Under the trustees’ policy, the “shortened bachelor’s” degree types do not have to be completed in exactly three years. The minimum requirement set for the new degree types is 90 units, which typically take about three years to finish, while a traditional four-year bachelor’s in the arts and sciences generally requires 120 units. Evans said the shortened degrees could appeal to students who are working while pursuing credentials and to students in fields facing strain.

The new degree types include a Bachelor of Education for aspiring teachers who want a bachelor’s degree focusing on teaching, a Bachelor of Professional Studies for employees pursuing managerial positions who can receive course credit for skills learned in past jobs, and a Bachelor of Applied Studies geared toward students with vocational or technical training, such as training in car maintenance or home heating repair. Evans said the systemwide approach could help campuses build accelerated pathways that also connect to professional master’s programs.

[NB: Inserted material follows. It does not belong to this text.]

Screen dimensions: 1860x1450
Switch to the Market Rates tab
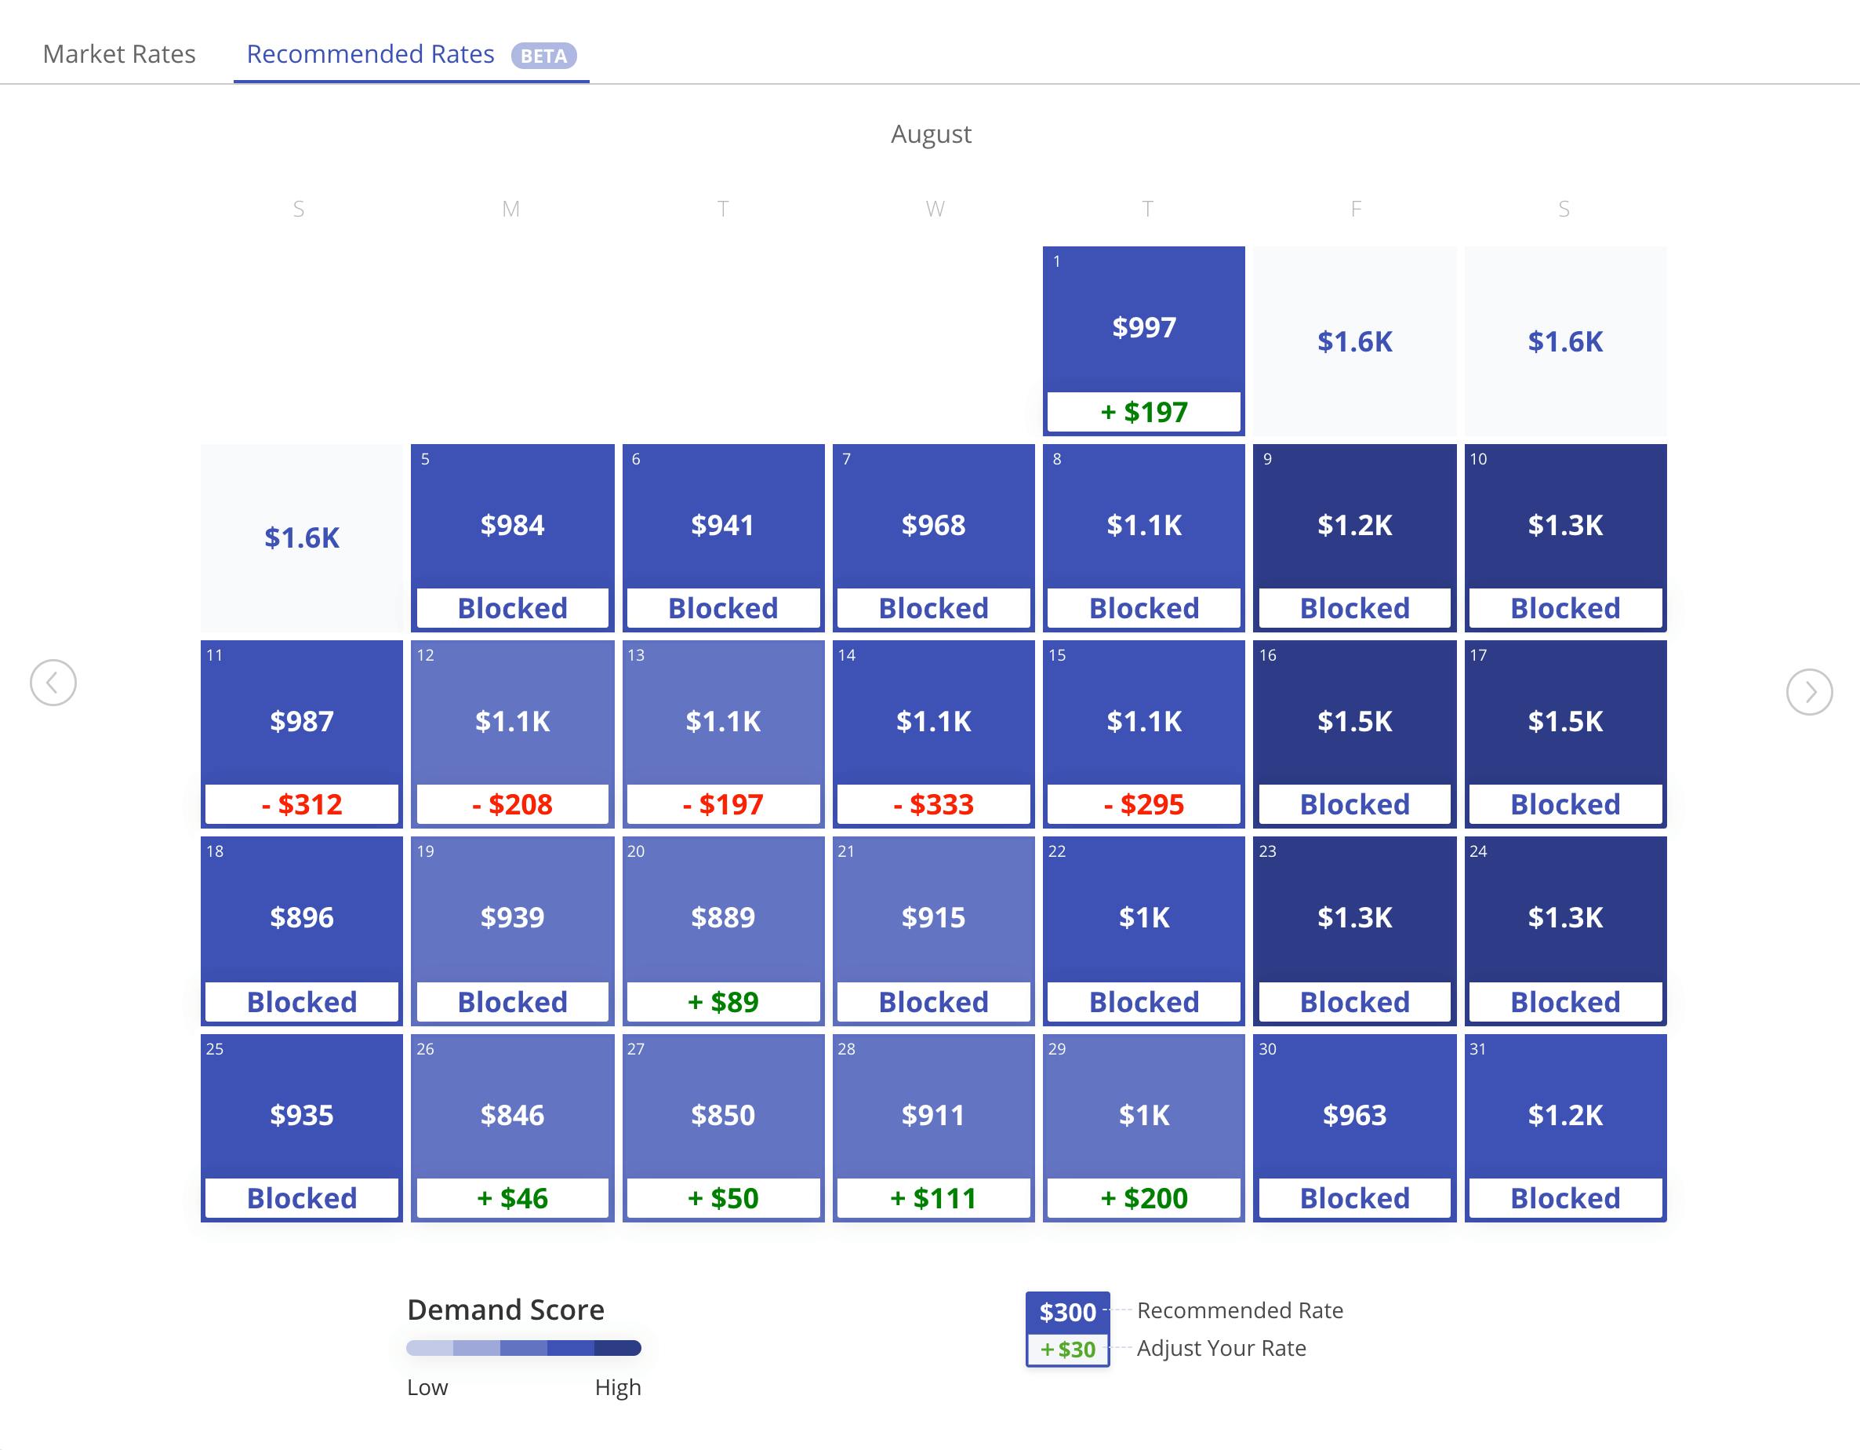(x=119, y=55)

The trustees’ vote also addressed enrollment challenges faced unevenly across Cal State. Evans said some campuses are seeing enrollment losses between 2020 and 2025, and the new degree options are one potential tool for bringing in learners and plugging tuition-related financial gaps, including at campuses such as East Bay and Dominguez Hills, according to figures in the report. Evans added that he expects the first new degrees could begin appearing as soon as fall 2027, but more likely in 2028, depending on how quickly campuses develop the programs.

The plan includes additional changes that Evans said are designed to make completion easier for students who move between campuses. The policy allows students to earn a degree without having to accumulate a minimum number of units at the specific Cal State campus awarding it, a requirement that previously forced students to earn at least 30 units at the degree-granting campus.

Faculty voices also surfaced concerns as the board weighed the plan. The academic senate, described as a key participant in shaping academic programming, supported the shortened-degree direction overall but objected to specific elements, including a view that any degree requiring fewer than 120 units should not be called a bachelor’s but instead another degree name. The senate also wrote that programs requiring fewer units should expire after 10 years unless an evaluation finds the shorter programs merit continuation.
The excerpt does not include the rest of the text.